O Banco Nacional de Desenvolvimento Econômico e Social (BNDES) anunciou nesta quinta-feira, 12 de março de 2026, uma redução nas taxas de juros de financiamentos destinados a mulheres associadas a cooperativas de crédito. A medida passa a vigorar em abril e busca tornar o crédito mais acessível para esse público.

Segundo o banco, a diminuição ocorrerá pelo corte do spread — a margem entre o custo de captação do BNDES e a taxa repassada às tomadoras. Para cooperadas das regiões Norte e Nordeste, a remuneração do banco cairá de 0,85% para 0,50% ao ano. Nas demais regiões do país, a taxa será reduzida de 1,25% para 0,85% ao ano.

Prazos ampliados

Além do barateamento, o BNDES informou que o prazo para pagamento dos financiamentos será estendido: de 12 para até 15 anos, com carência de dois anos antes do início da amortização. A instituição afirma que a combinação entre parcelas menores e prazos mais longos deve aumentar a capacidade de acesso ao crédito.
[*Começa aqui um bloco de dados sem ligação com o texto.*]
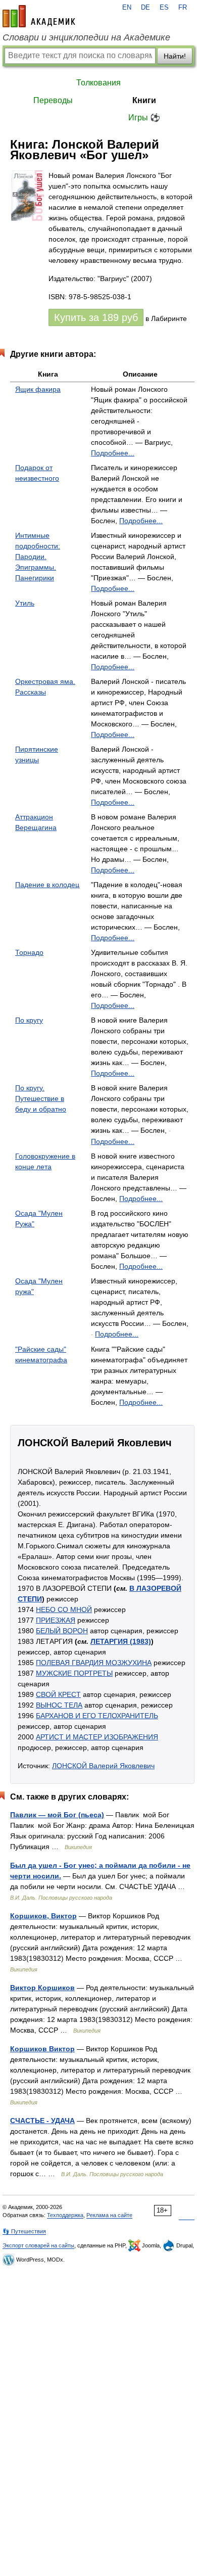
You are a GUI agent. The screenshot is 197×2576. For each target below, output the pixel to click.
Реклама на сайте (109, 2215)
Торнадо (29, 952)
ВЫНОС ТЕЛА (59, 1705)
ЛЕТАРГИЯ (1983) (120, 1641)
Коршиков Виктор (42, 2049)
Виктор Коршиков (42, 1988)
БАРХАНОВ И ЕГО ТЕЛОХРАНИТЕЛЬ (97, 1716)
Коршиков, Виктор (43, 1916)
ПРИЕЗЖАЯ (55, 1620)
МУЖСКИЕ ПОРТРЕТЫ (74, 1673)
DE (145, 7)
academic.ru (39, 16)
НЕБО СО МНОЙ (64, 1609)
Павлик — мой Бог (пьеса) (57, 1815)
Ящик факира (38, 389)
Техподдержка (65, 2215)
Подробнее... (112, 453)
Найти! (175, 56)
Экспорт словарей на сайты (38, 2245)
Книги (144, 100)
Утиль (24, 603)
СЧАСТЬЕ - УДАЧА (42, 2121)
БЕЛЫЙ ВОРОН (62, 1631)
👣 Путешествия (24, 2231)
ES (164, 7)
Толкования (98, 82)
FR (182, 7)
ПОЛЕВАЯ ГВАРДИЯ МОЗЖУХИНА (94, 1663)
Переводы (53, 100)
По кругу (29, 1020)
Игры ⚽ (144, 117)
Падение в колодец (47, 885)
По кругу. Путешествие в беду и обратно (40, 1098)
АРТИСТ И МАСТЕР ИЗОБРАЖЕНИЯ (97, 1737)
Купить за (96, 317)
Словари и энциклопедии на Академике (86, 37)
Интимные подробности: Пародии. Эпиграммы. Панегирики (37, 556)
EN (126, 7)
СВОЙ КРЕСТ (58, 1694)
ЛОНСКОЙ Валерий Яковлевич (103, 1766)
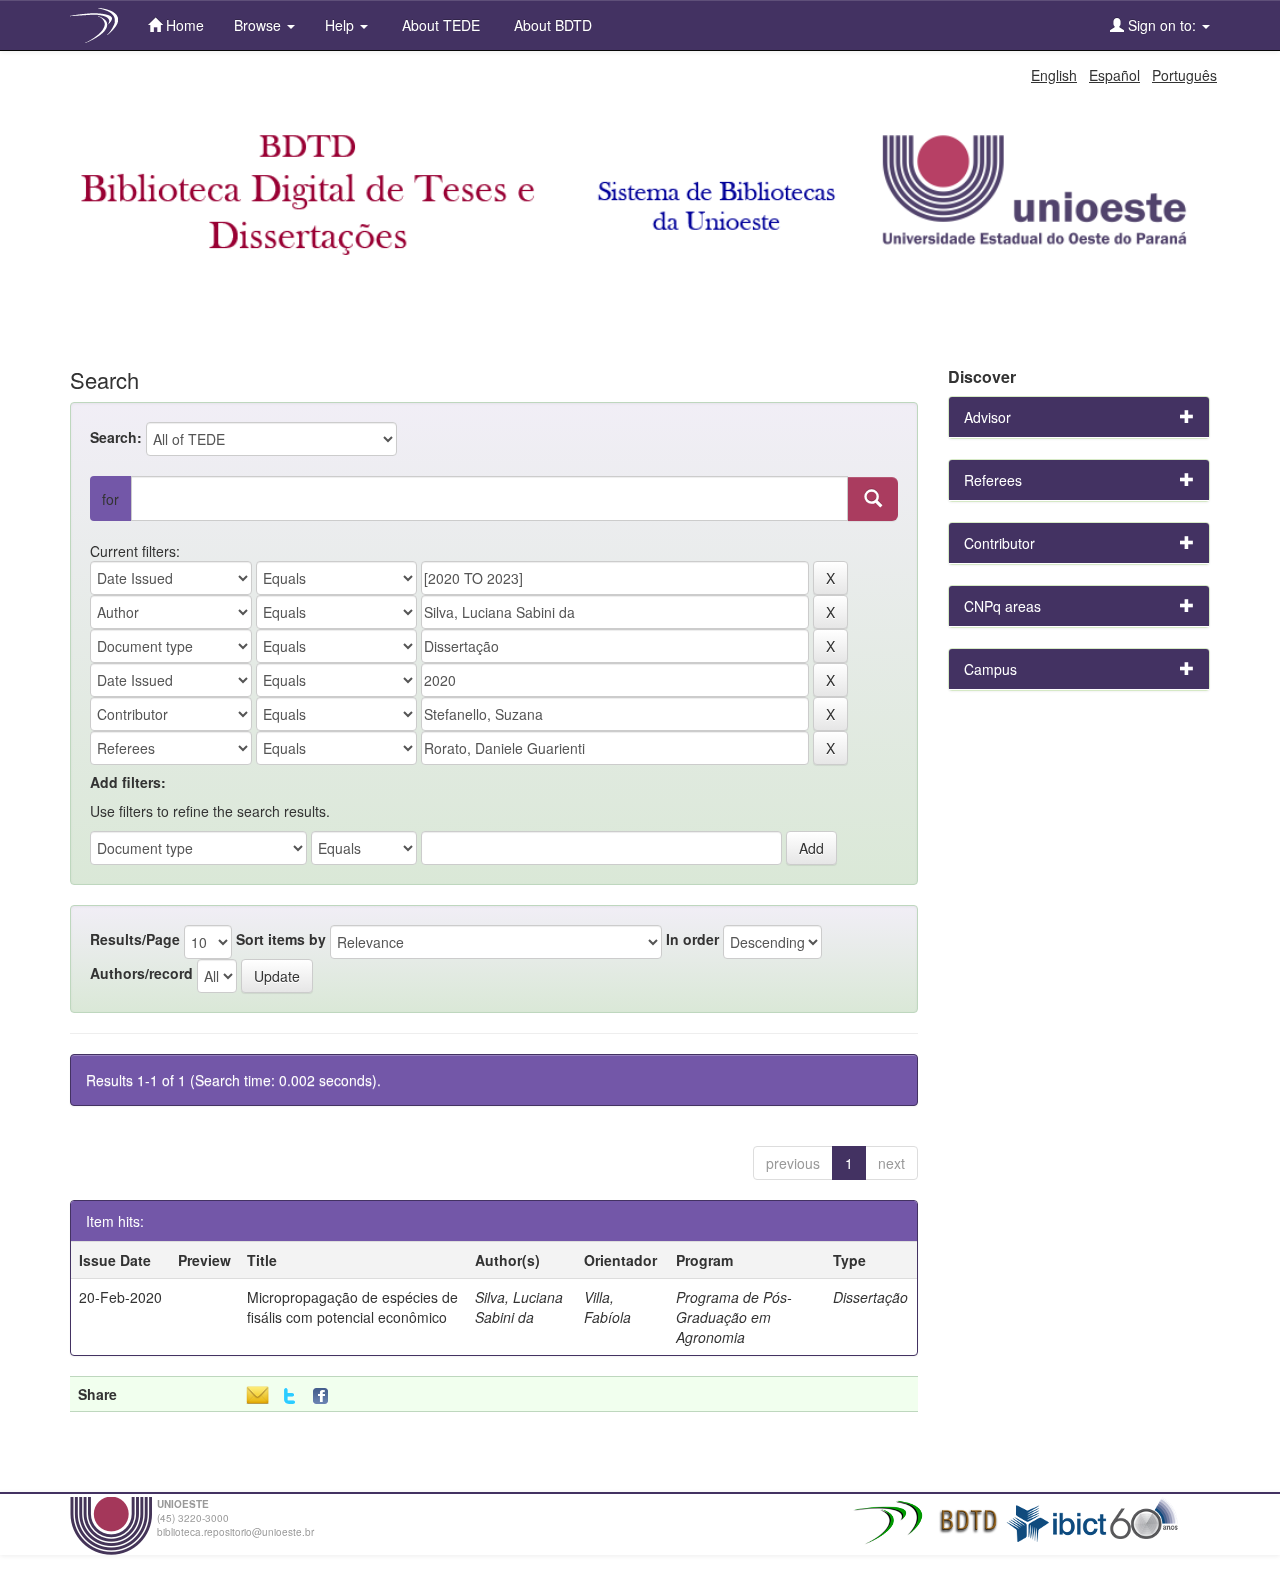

O anúncio foi feito na sede do BNDES, no Rio de Janeiro, em evento que marcou o Dia Internacional da Mulher, comemorado no domingo anterior, 8 de março.

Participação feminina nas cooperativas

O banco destacou que as cooperativas de crédito reúnem cerca de 20 milhões de associados, dos quais aproximadamente 44,5% são mulheres. No atual programa de financiamentos via cooperativas, pouco mais de 27% das operações são contratadas por mulheres.

O presidente do BNDES, Aloizio Mercadante, afirmou que o fortalecimento do cooperativismo é prioridade e ressaltou a relevância da ampliação do acesso das mulheres ao crédito, especialmente para aquelas responsáveis por pequenos negócios ou propriedades rurais.

Volume de crédito e limites

Desde 2023, o BNDES alterou regras do programa de financiamento por cooperativas, incluindo o aumento do teto por operação de R$ 30 mil para até R$ 100 mil. Entre 2023 e 2025, os recursos repassados por bancos e cooperativas de crédito com origem no BNDES somaram R$ 99,5 bilhões.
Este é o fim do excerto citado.